─── The records
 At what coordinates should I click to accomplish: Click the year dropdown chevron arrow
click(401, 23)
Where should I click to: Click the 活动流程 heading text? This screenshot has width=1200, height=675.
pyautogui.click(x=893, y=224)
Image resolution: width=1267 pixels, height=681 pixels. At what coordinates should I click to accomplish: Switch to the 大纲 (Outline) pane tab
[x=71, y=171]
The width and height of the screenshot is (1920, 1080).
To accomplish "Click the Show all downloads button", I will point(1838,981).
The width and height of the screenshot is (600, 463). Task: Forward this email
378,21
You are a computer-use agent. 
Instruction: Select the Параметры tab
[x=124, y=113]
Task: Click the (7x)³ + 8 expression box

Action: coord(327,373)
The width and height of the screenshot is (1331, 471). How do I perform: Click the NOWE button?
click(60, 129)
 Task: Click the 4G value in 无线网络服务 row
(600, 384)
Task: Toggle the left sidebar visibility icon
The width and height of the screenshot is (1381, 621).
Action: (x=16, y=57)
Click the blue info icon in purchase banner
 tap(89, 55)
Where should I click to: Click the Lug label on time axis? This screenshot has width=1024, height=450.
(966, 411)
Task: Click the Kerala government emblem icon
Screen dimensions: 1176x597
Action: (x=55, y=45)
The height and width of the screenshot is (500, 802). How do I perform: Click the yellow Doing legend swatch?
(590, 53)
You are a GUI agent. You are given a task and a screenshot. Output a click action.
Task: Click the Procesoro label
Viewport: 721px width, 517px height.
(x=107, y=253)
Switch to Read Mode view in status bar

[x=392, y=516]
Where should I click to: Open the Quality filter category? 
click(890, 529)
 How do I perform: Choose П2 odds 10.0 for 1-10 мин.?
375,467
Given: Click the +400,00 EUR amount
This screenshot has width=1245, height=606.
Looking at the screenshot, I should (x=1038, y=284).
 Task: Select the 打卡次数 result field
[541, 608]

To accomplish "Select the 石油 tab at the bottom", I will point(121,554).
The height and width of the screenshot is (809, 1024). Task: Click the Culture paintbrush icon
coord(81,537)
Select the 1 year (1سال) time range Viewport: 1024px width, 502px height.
──────
Prompt: Copy every line of the listing above word for word.

Exercise response:
 At what coordinates should I click to accomplish: Click the year dropdown chevron arrow
click(401, 23)
Where should I click to: Click the 活动流程 heading text? This screenshot has width=1200, height=675.
pyautogui.click(x=893, y=224)
Image resolution: width=1267 pixels, height=681 pixels. At what coordinates should I click to accomplish: Switch to the 大纲 (Outline) pane tab
[x=71, y=171]
The width and height of the screenshot is (1920, 1080).
To accomplish "Click the Show all downloads button", I will point(1838,981).
The width and height of the screenshot is (600, 463). Task: Forward this email
378,21
You are a computer-use agent. 
Instruction: Select the Параметры tab
[x=124, y=113]
Task: Click the (7x)³ + 8 expression box

Action: coord(327,373)
The width and height of the screenshot is (1331, 471). How do I perform: Click the NOWE button?
click(60, 129)
 Task: Click the 4G value in 无线网络服务 row
(600, 384)
Task: Toggle the left sidebar visibility icon
The width and height of the screenshot is (1381, 621).
Action: (x=16, y=57)
Click the blue info icon in purchase banner
 tap(89, 55)
Where should I click to: Click the Lug label on time axis? This screenshot has width=1024, height=450.
(966, 411)
Task: Click the Kerala government emblem icon
Screen dimensions: 1176x597
Action: (x=55, y=45)
The height and width of the screenshot is (500, 802). How do I perform: Click the yellow Doing legend swatch?
(590, 53)
You are a GUI agent. You are given a task and a screenshot. Output a click action.
Task: Click the Procesoro label
Viewport: 721px width, 517px height.
(x=107, y=253)
Switch to Read Mode view in status bar

[x=392, y=516]
Where should I click to: Open the Quality filter category? 
click(890, 529)
 How do I perform: Choose П2 odds 10.0 for 1-10 мин.?
375,467
Given: Click the +400,00 EUR amount
This screenshot has width=1245, height=606.
Looking at the screenshot, I should (x=1038, y=284).
 Task: Select the 打卡次数 result field
[541, 608]

To accomplish "Select the 石油 tab at the bottom", I will point(121,554).
The height and width of the screenshot is (809, 1024). Task: Click the Culture paintbrush icon
coord(81,537)
Select the 1 year (1سال) time range Viewport: 1024px width, 502px height.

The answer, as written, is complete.